• REQUIRED ACTION 1: Write out the BiP half-life passage from "Keywords: Apoptosis; Calcium" up to and including "protein response (UPR).", word for word.
• REQUIRED ACTION 2: Continue the passage on BiP half-life from its final sentence.

*** Opening of PASSAGE PROVIDED ***

Keywords: Apoptosis; Calcium homeostasis; Drug target; ER-associated protein degradation (ERAD); Post-translational modification; Unfolded protein response (UPR).

Figure 1. Half-life of BiP in different species and tissue types

BiP’s half-life is compared across three species (yeast, mouse, and bank vole), five tissue types (heart, liver, brain, kidney, and skeletal muscle), and six mouse strains (A/J, BALB/cJ, C57BL/6J, CE/J, DBA/2J, and FVB/NJ) (Lau et al., 2016). (A) This set of box- and-whisker plots illustrates how BiP’s half-life may fluctuate greatly depending on species and tissue type. While BiP’s half-life remains consistently longer than only 30% proteins in the proteomes of both rodent species, the half-life of yeast BiP is longer than 85% of proteins in the yeast proteome. (B) BiP’s half-life can vary in different species, from a few hours in yeast up to 15 days in bank vole. In addition to yeast, mouse, and bank vole, the half-life of BiP in maize, bean, and human tumor cells are shown. (C) BiP’s half-life also differs between tissue types within the same species. Notably, liver BiP has a shorter half-life compared to other tissue types in both mouse and bank vole. (D) BiP’s half-life can deviate significantly (*) in different strains of mouse cardiac tissue, such as between A/J and BALB/cJ.

*** Close of PASSAGE PROVIDED ***
*** Opening of DATA UNDER STUDY ***

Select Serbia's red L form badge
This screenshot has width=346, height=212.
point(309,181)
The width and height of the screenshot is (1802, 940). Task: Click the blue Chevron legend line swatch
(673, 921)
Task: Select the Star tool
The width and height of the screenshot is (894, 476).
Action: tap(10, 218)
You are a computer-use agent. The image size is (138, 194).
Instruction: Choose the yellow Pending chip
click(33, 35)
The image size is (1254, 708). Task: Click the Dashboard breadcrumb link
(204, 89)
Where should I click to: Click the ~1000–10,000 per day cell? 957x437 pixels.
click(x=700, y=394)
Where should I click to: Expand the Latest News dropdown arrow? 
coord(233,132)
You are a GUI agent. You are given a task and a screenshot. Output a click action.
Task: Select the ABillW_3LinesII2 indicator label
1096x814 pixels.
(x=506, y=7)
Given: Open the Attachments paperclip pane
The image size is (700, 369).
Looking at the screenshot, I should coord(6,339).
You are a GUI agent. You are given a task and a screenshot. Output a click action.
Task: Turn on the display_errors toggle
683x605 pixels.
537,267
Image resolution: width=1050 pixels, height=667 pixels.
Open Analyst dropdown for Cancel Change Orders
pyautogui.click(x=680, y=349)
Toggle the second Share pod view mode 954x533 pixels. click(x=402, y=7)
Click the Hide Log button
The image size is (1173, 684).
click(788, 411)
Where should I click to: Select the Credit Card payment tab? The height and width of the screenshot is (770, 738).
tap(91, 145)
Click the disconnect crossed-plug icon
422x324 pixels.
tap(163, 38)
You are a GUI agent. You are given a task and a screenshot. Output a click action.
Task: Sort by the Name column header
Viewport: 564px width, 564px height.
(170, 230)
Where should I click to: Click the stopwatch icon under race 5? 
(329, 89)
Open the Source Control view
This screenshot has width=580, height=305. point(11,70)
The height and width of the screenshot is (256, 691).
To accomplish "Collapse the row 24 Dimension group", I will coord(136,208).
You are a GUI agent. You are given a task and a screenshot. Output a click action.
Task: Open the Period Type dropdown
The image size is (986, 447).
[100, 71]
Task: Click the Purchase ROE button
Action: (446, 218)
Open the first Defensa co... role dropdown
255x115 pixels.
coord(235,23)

*** Close of DATA UNDER STUDY ***

• RESPONSE AREA 1:
Keywords: Apoptosis; Calcium homeostasis; Drug target; ER-associated protein degradation (ERAD); Post-translational modification; Unfolded protein response (UPR).

• RESPONSE AREA 2:
Figure 2. Protein structure of BiP

The upper panel represents the primary structure of BiP, including the nucleotide binding domain (NBD) and substrate binding domain (SBD). In addition to the NBD and SBD, BiP has an N-terminal signal sequence, which is an 18-amino acid long signal peptide for ER targeting and translocation, and a C-terminal ER retrieval sequence, lys-asp-glu-leu (KDEL), which prevents BiP from being secreted from the ER. The lower panel shows the structures of the NBD (PDB: 3IUC) and SBD (PDB: 5e85) of human BiP. The magenta stick represents the ADP that binds to the NBD of BiP.

Figure 3. Allosteric ATPase cycle of BiP

When the nucleotide binding domain (NBD, blue) binds to ATP, the substrate-binding domain (SBD, green) of BiP has low binding affinity to the substrate (purple). When the NBD is bound to ADP, the SBD has high substrate binding affinity. The allosteric ATPase cycle is known to allow BiP to act as a foldase and transport proteins into the ER.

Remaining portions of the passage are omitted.